The vendor-neutral archiveThree years ago, Marshfield Clinic in Marshfield, Wis., embarked on a project to deploy a vendor-neutral archive to consolidate and manage images from internal disparate RIS/PACS, external image management systems, non-DICOM datasets and scanned images. “We’ll always need separate PACS to support various reading environments,” says Director of Ancillary Applications Lane Solverud, “but the vendor-neutral archive is the long-term enterprise archiving solution.”
Imaging data, including primary radiology images, digital photographs and scanned documents, are available in the EMR; and an embedded DICOM viewer provides the ability to manipulate radiology datasets. Thirteen terabytes of non-DICOM images also are slated for the vendor-neutral archive to meet image management needs within the enterprise.
The clinic, however, has encountered a few glitches. For example, different departmental and organizational workflows present an ongoing conundrum. Initially, stakeholders had agreed to standardized workflows; however, in practice the clinic has entered the “accommodation business,” that allows departments and organizations to use existing workflows, admits Project Manager Joyce Heintz. “At some point, we have to decide if we want to spend development funds on workaround workflows [or insist on standardized workflows],” states Heintz.

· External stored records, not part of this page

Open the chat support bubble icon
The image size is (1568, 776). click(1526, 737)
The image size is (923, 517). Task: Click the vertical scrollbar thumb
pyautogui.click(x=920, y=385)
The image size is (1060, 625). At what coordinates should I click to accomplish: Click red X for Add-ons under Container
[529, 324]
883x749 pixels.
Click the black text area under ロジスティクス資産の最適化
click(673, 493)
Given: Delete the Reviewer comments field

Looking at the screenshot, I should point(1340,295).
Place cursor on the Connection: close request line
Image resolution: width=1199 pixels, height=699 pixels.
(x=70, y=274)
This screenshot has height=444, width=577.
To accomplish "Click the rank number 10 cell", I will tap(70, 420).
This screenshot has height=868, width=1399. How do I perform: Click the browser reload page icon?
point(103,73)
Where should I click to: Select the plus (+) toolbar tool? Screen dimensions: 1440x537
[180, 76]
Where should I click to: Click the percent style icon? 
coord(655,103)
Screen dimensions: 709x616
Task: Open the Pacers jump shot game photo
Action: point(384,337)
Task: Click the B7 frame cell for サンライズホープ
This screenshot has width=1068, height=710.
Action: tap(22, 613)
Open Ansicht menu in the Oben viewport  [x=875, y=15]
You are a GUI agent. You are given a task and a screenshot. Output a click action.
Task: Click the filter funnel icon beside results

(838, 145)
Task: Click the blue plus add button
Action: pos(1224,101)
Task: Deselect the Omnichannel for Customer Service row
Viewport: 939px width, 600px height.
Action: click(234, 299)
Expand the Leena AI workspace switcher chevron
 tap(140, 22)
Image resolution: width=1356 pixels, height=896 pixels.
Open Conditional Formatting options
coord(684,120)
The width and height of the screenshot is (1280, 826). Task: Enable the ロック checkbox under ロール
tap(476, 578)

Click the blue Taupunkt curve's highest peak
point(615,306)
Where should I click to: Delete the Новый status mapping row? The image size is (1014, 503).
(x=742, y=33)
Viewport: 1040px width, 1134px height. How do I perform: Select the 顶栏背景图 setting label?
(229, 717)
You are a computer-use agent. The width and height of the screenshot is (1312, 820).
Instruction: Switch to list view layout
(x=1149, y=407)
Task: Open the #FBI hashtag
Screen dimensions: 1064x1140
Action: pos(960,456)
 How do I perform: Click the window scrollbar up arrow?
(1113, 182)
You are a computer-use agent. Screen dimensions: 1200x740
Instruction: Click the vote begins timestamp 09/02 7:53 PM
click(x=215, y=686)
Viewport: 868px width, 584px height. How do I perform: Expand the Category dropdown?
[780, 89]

The workflow accommodation issue is fairly significant. In the simple, single-site radiology image management era, it was fairly easy to distinguish a raw image from a reviewed image, saving only the reviewed image in the PACS. Fast forward to the central archive linked to multiple organizations. The clinic may need to return both the raw image and golden image to some outside organizations, says Solverud. The process requires a different workflow.
Another ongoing challenge is the buy versus develop debate. Some site-specific features are essential; however, vendors may be less than eager to develop features that don’t provide widespread utility into their products. “When our interests start to diverge from the vendor, we have to decide if we should pay them for an enhancement or if we should develop it on our own,” explains Solverud. For example, the clinic internally developed a DICOM gateway to provide advanced routing and tag manipulation so image data could be moved among various systems rather than asking its vendor to develop a feature specifically for Marshfield Clinic.
|Integration Help Desk|
|Experts who have a head start on the road to interoperability share a few pointers with their colleagues. |
The unified worklistTen years ago, Austin Radiological Association in Texas, read the writing on the wall and invested in a high-end image management system and enterprise SAN. “Our strategy was: build it and they will come,” explains CIO R. Todd Thomas. The strategy worked.
In the last decade, the practice parlayed its initial investment into an ASP service for most of the 27 organizations that contract with it for reading services. The ASP model makes for smooth integration; however, two hospitals use PACS from other vendors, necessitating a hybrid model.
Austin Radiological developed a specialized application to read data from disparate PACS and present a unified worklist that launches the appropriate PACS viewer. “It’s not completely integrated and interoperable by definition,” admits Thomas. However, it does get the job done.
Politics, rather than technology, has hampered the practice’s integration efforts. “Some hospitals are very protective of their data. It isn’t easy to get past firewall restrictions to get the real-time data needed to feed into our system.” One security-conscious hospital holdout, for example, requires the practice to use its workstations for image review.